Jasper told her about the deal he should have been negotiating, leaving that part out, and though he thought it would intrigue her about as much as watching paint dry, she asked him questions and seemed interested. After a while, her questions came farther apart and then stopped altogether. She’d fallen asleep, her deep even breaths misting hot on his chest, a spot of drool seeping through his shirt.
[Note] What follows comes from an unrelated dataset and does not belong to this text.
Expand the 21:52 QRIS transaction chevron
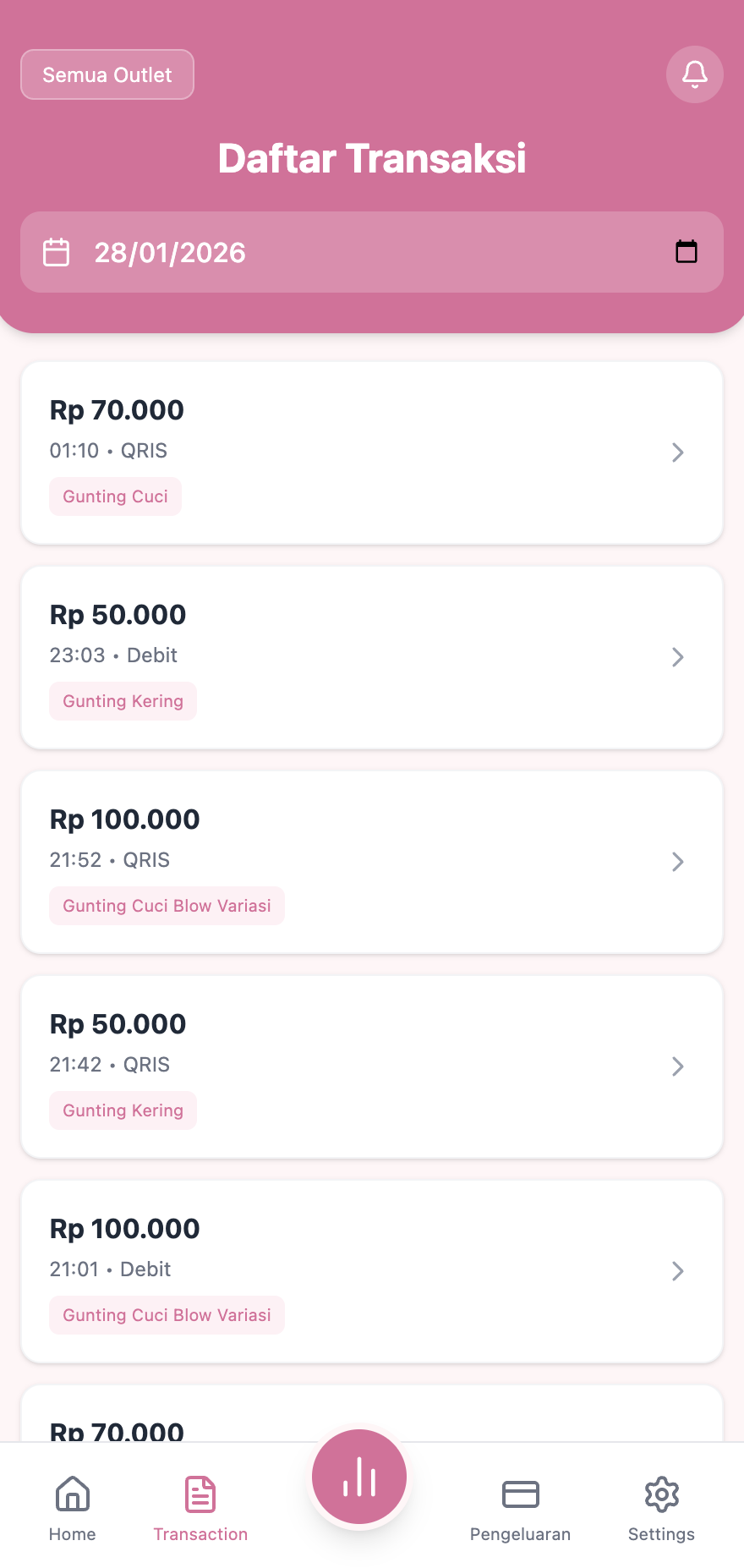This screenshot has width=744, height=1568. 677,862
He maneuvered his phone out of his pocket without waking her, sent a few emails to the people he would’ve pissed off and then sat back, taking comfort in her ease until it got dark.
Chapter Ten
September
“No. Fuck you.”
He’d known she wouldn’t be thrilled about the idea, but he hadn’t quite imagined this. Probably he was a lunatic, as Keyne had called him a few minutes before. It’s possible he could’ve come up with a better way to introduce the idea that wouldn’t have resulted in her storming out of the library and to her room. Too late for that, it was time for damage control.
“Keyne—”
“Did I stutter? Go to hell, there’s no way.”
He fought to keep his hands by his sides instead of scrubbing them through his hair. This girl was maddening. Had he been this insensible as a teenager? He didn’t think so, but then again he’d probably been off making even more trouble while their parents had been dealing with toddlers Gavin and Keyne. She’d been as stubborn then, too.
“Look. I think this will help.”
“And I think you can shove it.”
Had she talked this way to Bill and Marcy? He couldn’t dig up any memories of it if she had, but then again, they’d been indulgent parents. He’d always enjoyed that about his own parents growing up, but now he questioned their wisdom. Also, how was it Gavin had been a happy-go-lucky puppy dog and Keyne had turned into a hellcat?
Again, he thudded his head against her bedroom door. “Can we talk about this, please? Like rational people?”
When the door flew open, he nearly fell into her room, but caught himself in time, and there she was, looking like an enraged fairy. Not the cute ones, either. The ones that were said to wreak havoc on human lives. Well, she’d certainly wreaked havoc on his.
“I will discuss this like a rational person when you treat me like one, instead of a small child.”
Right, because you’re definitely not acting like a child at this very goddamn second. Luckily, he was far back enough from the frame she didn’t hit him with the door when she slammed it in his face.
He sighed and levered himself onto the floor, trying to find a comfortable way to sit on the runner and the wood, because this was going to take a while. Once he’d made himself at home—knees spread with his elbows resting on top, back against the door—he tried again.
“Look. There’s this thing called decision fatigue. Making decisions is exhausting, and it uses up energy that could be used for more important tasks.”
He paused, turning his ear against the door to see if Keyne would have any measurable response, but there was nothing. It would be awesome if he wasn’t sitting in the hallway yammering on to himself while she was sitting at her desk, complaining about him on social media and listening to her headphones at top volume.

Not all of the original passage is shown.